» PASSAGE
Hey, guys. So for this video, we're gonna take a look at a different kind of simple harmonic motion, the simple pendulum. And what we're gonna see is that just like mass spring systems, pendulums also display simple harmonic motion. So it means we're gonna see the same kind of equations. It's just the letters are gonna be slightly different. So let's take a look.

When we had a mass spring system, we would take this mass and pull it out and then let it go. And so given some spring constant here, and given the fact that we pulled it out to some amplitude, it would just go back and forth between those amplitudes. And we say that those amplitudes were basically equal to the maximum displacements that we pulled them away.

So for pendulums, it's slightly similar. So except we've got a pendulum of length \( l \), and now we're gonna pull this mass out to some theta, some angle \( \theta \), and we're gonna let it go. So now what happens it's gonna oscillate between these two points, and these are the amplitudes. So the positive \( a \) and negative \( a \). And this is basically just equal to the maximum angle that you pull it out for.

In mass spring systems, as soon as you let it go, the restoring force was back towards the center and that restoring force was equal to \( -kx \), which means that the acceleration was \( -\frac{k}{m} \times x \). Well, what is that restoring force for pendulums? Well, for pendulums, we've got the gravity of the object that's hanging, and then we've also got a tension force. So what happens is that we've got a component of gravity that wants to pull it back towards the center. That is that restoring force. It's the \( x \) component of gravity. And so that force is equal to \( -mg \times \sin(\theta) \), which means that our acceleration is equal to \( -g \times \sin(\theta) \).

» ENTRIES SUPPLIED
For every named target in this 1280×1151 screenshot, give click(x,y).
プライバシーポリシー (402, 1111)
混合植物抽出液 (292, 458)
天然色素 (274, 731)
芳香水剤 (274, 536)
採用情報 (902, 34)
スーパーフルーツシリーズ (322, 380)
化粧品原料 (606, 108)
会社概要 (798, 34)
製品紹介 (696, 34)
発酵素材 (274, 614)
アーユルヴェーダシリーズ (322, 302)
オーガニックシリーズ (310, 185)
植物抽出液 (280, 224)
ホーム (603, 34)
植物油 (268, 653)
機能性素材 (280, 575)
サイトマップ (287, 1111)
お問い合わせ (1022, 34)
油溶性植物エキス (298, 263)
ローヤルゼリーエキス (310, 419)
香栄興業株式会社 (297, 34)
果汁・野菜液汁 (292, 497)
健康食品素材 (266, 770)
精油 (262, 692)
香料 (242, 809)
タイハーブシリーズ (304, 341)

» WHAT TO WORK ON
1. According to the pendulum passage, what is the restoring force on a pendulum equal to?
2. Summarize the pendulum passage in two sentences.
3. Rewrite the pendulum passage starting at "So for pendulums, it's" and ending at "it out for.", with "oscillate" replaced by "swing".

» WRITTEN ANSWERS
1. It is equal to −mg × sin(θ), the x component of gravity.

2. Like a mass spring system, a simple pendulum displays simple harmonic motion: pulled out to some angle θ and let go, it oscillates between a positive and a negative amplitude equal to that maximum angle. Its restoring force is the x component of gravity, −mg × sin(θ), so its acceleration is −g × sin(θ).

3.
So for pendulums, it's slightly similar. So except we've got a pendulum of length \( l \), and now we're gonna pull this mass out to some theta, some angle \( \theta \), and we're gonna let it go. So now what happens it's gonna swing between these two points, and these are the amplitudes. So the positive \( a \) and negative \( a \). And this is basically just equal to the maximum angle that you pull it out for.